— begin Records supplied —

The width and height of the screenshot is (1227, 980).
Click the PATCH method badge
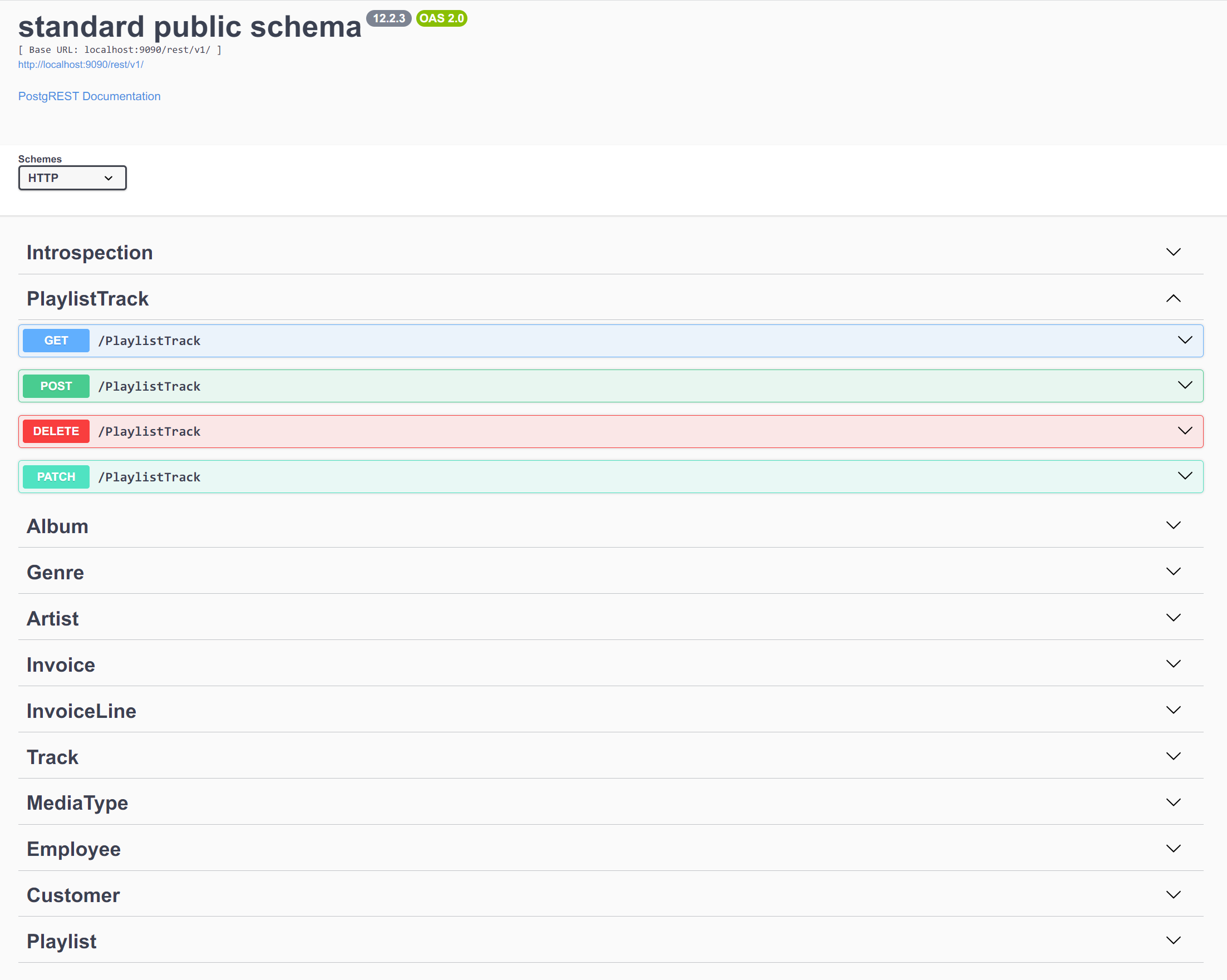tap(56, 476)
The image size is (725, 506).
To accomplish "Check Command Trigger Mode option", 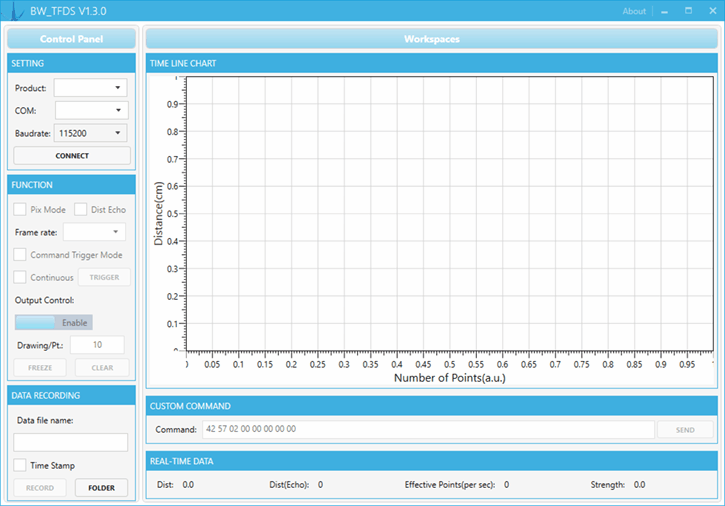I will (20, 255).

— end Records supplied —
— begin Records supplied —

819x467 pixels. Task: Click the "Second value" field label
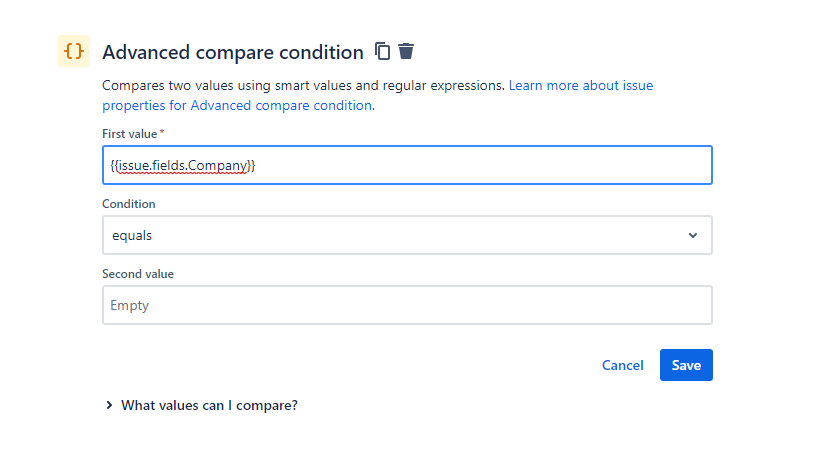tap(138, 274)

— end Records supplied —

#### Exercise description
Rewrite everything from the line containing "819x467 pixels. Task: Click" down to the line containing "tap(138, 274)" with "Second value" replaced by "First value" and nothing else changed. Leave the pictures out of your answer.

#### Solution to the problem
819x467 pixels. Task: Click the "First value" field label
tap(138, 274)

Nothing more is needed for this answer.